Data supplied |
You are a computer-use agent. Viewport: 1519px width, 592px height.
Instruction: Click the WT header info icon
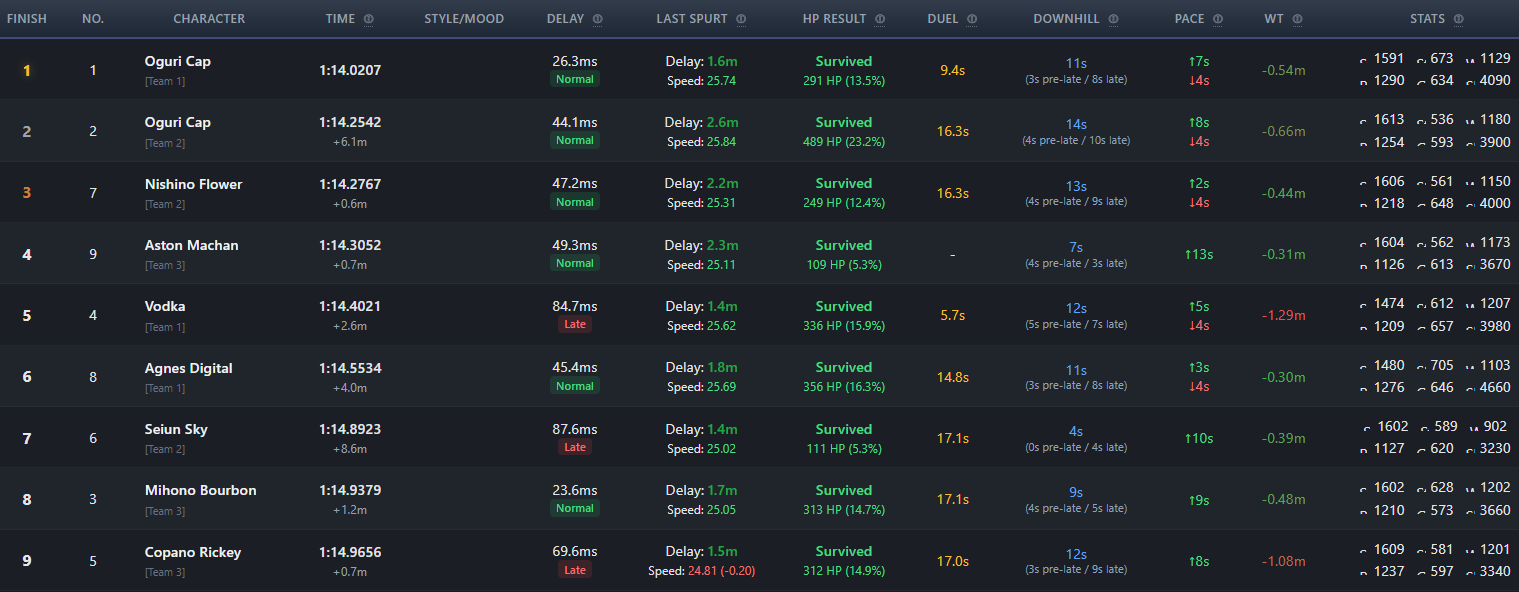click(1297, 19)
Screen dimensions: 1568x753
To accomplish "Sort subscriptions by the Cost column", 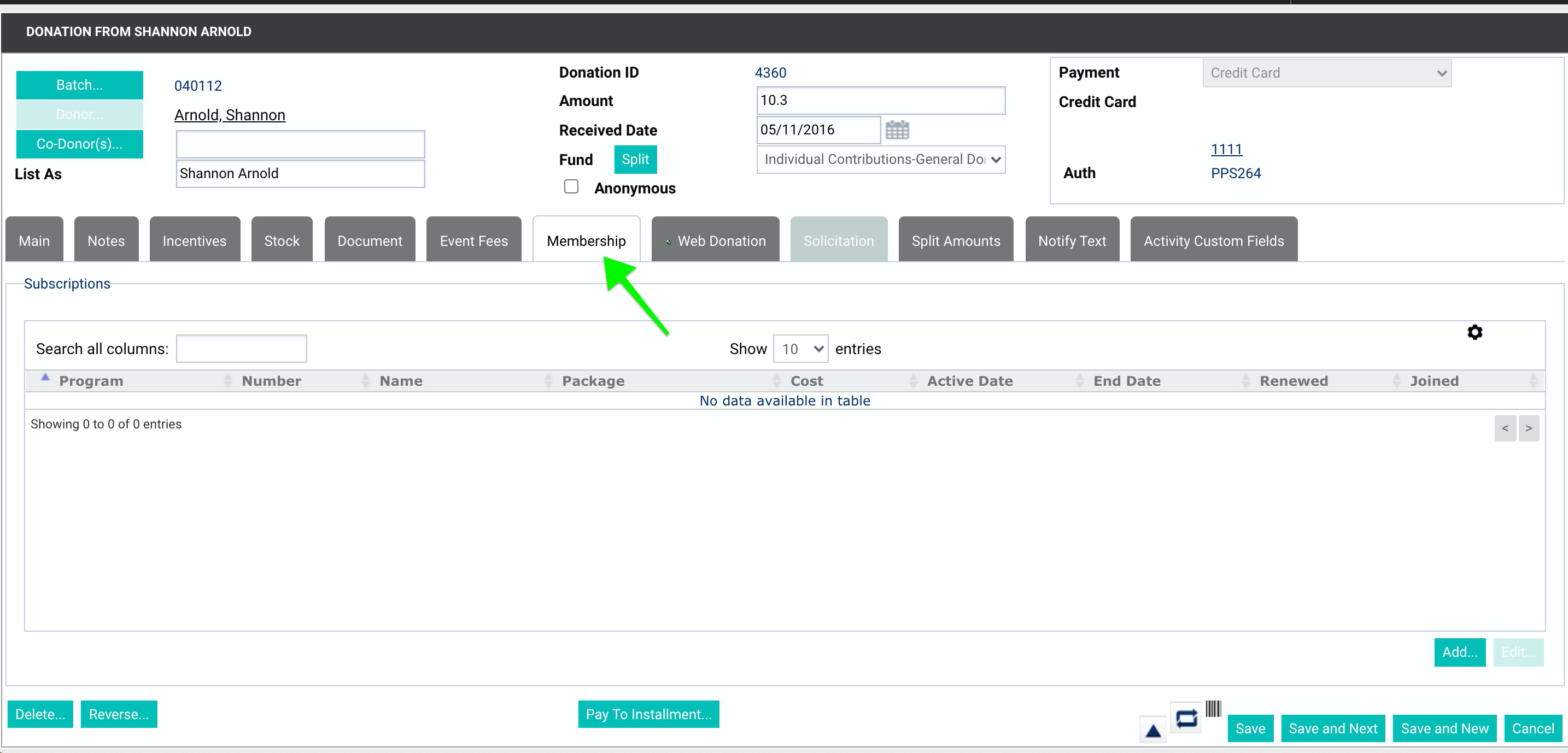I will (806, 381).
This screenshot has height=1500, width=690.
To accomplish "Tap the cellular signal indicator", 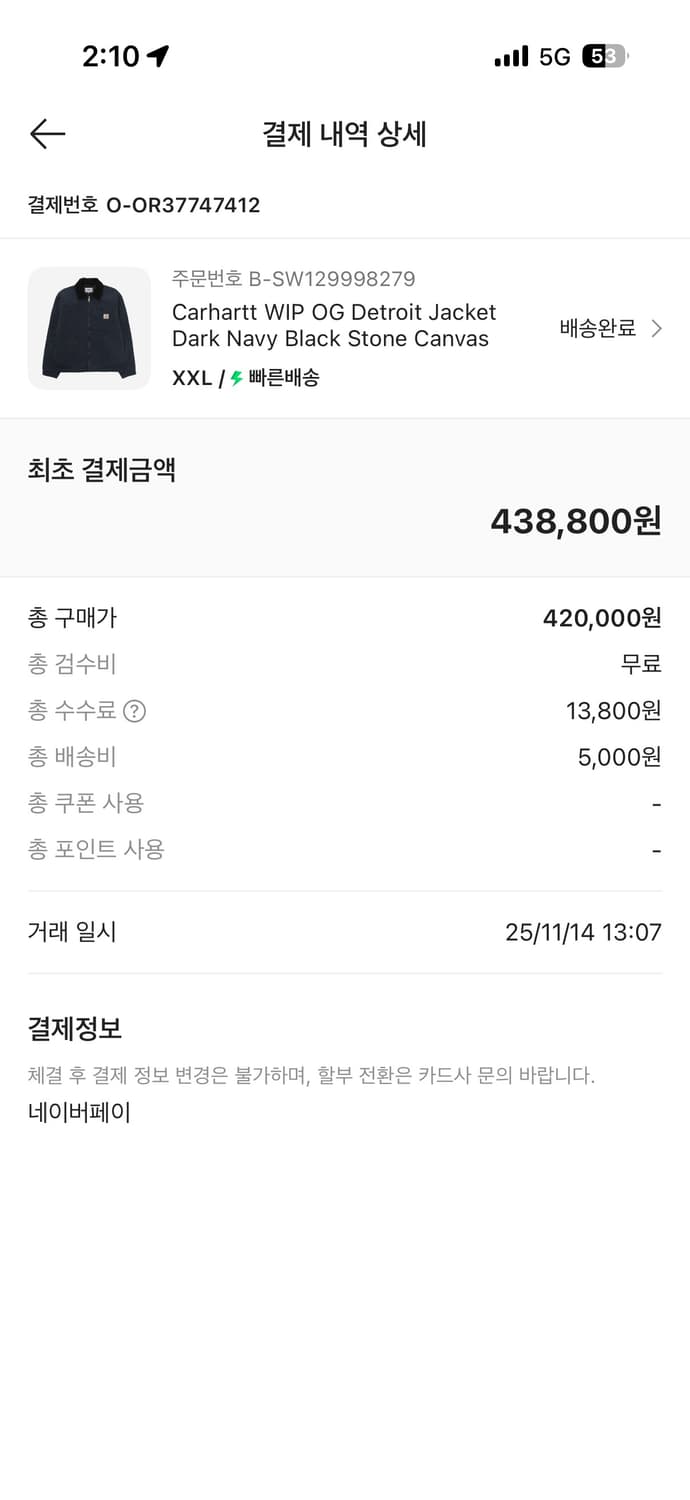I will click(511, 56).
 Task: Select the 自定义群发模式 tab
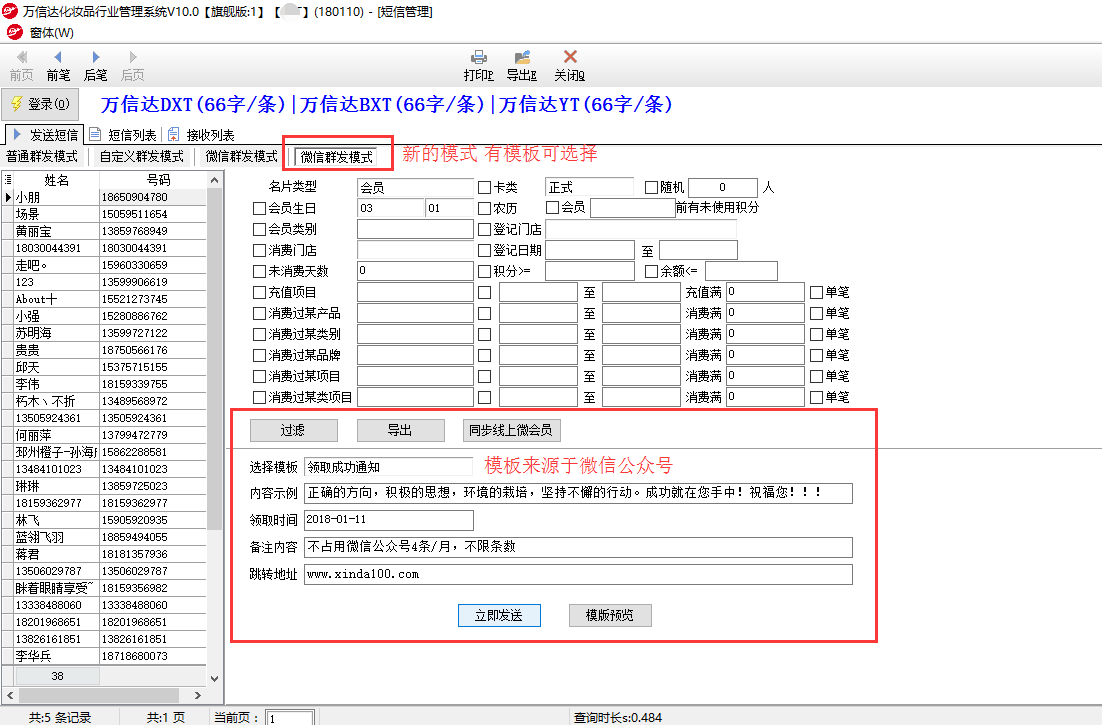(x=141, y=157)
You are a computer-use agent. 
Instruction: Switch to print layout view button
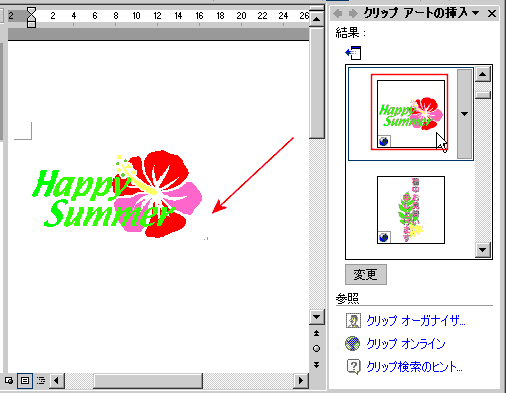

Problem | A single figure is the whole answer: the number of lines in the material above that contain "computer".

Reply to the task | 2